We finally got the news we didn't want this evening. Nancy has leukemia. Specifically, it's acute myeloid leukemia. Further testing on her biopsy over the next few days will tell us more. It's treatable, and the recovery rate will depend on the specific genetic signature of her cancer. Some kinds have very high recovery rates, and some don't.

So she is starting chemotherapy tomorrow, and we have about 4 weeks of that ahead. Her doctor said that it's a good sign that she survived such a severe anemia without having heart problems or other issues, she's strong and in good shape going into the stress of chemotherapy. It's not so good that she got so seriously anemic...we don't know how long she's been ill, but it had to be at least two months.

Nancy is still up for visitors and phone calls. There is a new twist however, she has a skin rash that indicates a sensitivity to chicken pox. It seems odd, but if you've had chicken pox, you can visit. If you have NOT had chicken pox, and have not been vaccinated for chicken pox, then you can't come and visit.

Also, we're moving to a new room, 1163, still on the 11th floor of Long Hospital. It should have better cell phone reception, which will be welcome.

Those of you who know Nancy well also know she has a weakness for cheeseburgers and fries with tons of ketchup. She put in the request, so I walked down to Carl and Cole to BurgerMeister, and got cheeseburgers for dinner. It was darn good.

Tuesday, January 11, 2011

First update, no news yet

Thanks for all your wishes, prayers, kindness. Nancy is sleeping as I'm doing logistics stuff on my computer in her darkened hospital room. I just had to do the first update on 1/11/11, even though we have no test results yet. I hope to have some news tomorrow.

She's bounced back quickly with all the transfusions, and is getting some strength back after spending most of the last month in bed. Today was a battery of tests, including a bone marrow biopsy from her hip, EKG, ultrasound, eye exam.

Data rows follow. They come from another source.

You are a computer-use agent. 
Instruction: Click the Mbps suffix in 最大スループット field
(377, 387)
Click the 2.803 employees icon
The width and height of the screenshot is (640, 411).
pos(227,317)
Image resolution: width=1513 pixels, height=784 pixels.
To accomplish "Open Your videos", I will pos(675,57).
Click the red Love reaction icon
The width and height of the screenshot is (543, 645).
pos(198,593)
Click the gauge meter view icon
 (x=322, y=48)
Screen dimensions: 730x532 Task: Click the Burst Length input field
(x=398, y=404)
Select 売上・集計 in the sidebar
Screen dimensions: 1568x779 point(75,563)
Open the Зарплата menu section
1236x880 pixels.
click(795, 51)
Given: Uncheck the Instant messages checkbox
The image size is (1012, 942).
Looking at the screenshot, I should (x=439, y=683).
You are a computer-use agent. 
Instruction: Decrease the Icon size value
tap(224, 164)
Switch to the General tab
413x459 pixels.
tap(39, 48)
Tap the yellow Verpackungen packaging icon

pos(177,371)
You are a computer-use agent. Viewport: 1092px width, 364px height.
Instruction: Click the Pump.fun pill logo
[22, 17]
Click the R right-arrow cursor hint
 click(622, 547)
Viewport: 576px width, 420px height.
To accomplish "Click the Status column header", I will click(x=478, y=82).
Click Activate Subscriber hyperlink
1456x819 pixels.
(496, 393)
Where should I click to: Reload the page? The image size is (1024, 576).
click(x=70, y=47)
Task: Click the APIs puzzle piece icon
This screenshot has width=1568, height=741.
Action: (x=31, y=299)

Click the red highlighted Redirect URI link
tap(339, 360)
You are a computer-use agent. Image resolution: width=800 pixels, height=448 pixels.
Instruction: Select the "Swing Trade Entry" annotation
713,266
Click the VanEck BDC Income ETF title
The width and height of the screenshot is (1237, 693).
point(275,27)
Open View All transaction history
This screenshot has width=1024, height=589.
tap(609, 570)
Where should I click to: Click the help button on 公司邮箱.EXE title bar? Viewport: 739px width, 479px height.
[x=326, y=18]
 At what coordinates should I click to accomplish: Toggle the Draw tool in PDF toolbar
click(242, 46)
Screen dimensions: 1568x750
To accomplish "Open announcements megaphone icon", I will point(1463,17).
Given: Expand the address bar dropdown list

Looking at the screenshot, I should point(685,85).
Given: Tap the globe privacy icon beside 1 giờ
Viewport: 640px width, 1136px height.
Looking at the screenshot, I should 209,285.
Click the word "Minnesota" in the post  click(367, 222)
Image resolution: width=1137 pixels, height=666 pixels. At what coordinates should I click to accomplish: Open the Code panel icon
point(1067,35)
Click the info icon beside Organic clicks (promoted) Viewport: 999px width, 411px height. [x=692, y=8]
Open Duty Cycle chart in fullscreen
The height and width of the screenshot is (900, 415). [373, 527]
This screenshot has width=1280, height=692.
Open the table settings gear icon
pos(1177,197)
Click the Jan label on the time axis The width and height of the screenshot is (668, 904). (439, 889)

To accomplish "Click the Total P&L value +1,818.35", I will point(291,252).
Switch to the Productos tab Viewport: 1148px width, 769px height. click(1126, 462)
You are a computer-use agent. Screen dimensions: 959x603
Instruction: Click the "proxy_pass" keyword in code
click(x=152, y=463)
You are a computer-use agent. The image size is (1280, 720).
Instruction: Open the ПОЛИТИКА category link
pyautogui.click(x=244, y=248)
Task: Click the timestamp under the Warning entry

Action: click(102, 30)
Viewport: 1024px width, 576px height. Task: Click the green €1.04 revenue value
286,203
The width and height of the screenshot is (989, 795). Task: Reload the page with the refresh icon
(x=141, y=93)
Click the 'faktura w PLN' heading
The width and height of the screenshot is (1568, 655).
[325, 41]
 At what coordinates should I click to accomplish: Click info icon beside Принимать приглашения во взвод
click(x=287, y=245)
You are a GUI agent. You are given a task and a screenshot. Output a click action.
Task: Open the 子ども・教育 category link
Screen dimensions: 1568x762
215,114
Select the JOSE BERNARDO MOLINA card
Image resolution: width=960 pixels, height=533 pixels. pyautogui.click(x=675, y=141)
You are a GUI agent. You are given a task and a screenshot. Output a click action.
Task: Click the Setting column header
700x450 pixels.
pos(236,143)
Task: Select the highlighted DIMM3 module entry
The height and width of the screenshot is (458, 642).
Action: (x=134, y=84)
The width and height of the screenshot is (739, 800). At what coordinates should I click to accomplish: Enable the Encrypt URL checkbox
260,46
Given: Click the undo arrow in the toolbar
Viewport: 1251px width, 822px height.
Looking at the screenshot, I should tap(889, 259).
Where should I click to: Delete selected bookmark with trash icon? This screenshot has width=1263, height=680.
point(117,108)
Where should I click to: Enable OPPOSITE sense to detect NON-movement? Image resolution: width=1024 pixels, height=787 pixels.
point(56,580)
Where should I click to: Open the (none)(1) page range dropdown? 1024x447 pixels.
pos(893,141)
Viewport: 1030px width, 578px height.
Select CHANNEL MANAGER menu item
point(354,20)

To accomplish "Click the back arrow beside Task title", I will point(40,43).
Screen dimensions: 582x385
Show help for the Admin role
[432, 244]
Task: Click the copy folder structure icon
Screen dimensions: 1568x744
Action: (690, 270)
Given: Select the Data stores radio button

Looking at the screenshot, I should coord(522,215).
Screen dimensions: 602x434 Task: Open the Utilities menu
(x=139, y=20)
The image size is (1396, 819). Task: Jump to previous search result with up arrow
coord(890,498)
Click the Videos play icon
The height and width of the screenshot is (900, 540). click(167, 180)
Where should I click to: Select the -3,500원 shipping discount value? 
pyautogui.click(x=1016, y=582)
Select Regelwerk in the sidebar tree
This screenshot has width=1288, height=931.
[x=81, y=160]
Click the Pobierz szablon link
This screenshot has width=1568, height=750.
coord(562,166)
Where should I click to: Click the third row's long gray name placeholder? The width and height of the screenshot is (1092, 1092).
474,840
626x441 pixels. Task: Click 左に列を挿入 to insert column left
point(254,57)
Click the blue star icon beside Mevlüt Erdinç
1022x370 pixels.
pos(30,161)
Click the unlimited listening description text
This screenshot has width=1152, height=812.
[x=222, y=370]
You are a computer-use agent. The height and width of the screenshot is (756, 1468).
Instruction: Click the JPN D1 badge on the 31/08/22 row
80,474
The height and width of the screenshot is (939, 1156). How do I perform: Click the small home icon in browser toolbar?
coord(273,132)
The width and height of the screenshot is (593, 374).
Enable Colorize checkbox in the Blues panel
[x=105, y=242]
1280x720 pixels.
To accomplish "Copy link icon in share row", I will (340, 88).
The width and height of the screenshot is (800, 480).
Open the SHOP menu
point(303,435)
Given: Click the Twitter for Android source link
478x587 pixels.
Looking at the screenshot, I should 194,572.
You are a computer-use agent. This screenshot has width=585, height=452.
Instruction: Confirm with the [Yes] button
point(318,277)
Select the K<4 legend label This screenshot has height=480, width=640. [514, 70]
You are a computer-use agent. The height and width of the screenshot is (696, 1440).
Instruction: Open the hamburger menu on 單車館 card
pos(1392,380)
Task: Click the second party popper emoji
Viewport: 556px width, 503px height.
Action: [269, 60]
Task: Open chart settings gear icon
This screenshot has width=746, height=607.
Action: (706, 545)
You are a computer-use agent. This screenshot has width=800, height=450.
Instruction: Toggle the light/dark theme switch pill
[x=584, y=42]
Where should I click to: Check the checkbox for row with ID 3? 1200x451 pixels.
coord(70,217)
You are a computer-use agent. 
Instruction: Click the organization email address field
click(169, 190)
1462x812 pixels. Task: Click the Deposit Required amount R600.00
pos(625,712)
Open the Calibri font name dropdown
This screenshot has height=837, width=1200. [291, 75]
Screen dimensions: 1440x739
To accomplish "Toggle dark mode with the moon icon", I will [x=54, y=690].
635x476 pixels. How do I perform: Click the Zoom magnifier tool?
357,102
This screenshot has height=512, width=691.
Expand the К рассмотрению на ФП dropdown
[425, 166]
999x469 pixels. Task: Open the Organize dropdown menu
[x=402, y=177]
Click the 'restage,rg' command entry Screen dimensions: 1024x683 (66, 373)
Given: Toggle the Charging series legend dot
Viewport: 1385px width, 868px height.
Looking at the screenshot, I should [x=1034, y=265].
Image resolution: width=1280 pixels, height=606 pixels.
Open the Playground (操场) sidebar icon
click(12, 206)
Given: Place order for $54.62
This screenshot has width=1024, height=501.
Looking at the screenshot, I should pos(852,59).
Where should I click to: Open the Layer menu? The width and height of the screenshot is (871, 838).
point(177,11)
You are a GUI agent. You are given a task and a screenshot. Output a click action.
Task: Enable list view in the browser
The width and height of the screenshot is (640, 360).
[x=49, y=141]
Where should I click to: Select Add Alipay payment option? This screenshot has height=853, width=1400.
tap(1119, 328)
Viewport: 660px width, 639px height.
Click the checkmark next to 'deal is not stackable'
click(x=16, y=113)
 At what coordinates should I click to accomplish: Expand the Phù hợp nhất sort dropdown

The hospital and staff are amazing. Great nurses, people that are bright, well-trained, motivated, "present" in a buddhist sort of way. The doctors work as a team, so it's like support from Apollo Mission Control. The first doc we talked to is about 30, an MD, Ph.D, does research 50% of the time, clinical 50%, asked great questions, listened carefully, examined compassionately, gave us lots of time to ask questions. She has a private room that's quite nice, and the food is even good.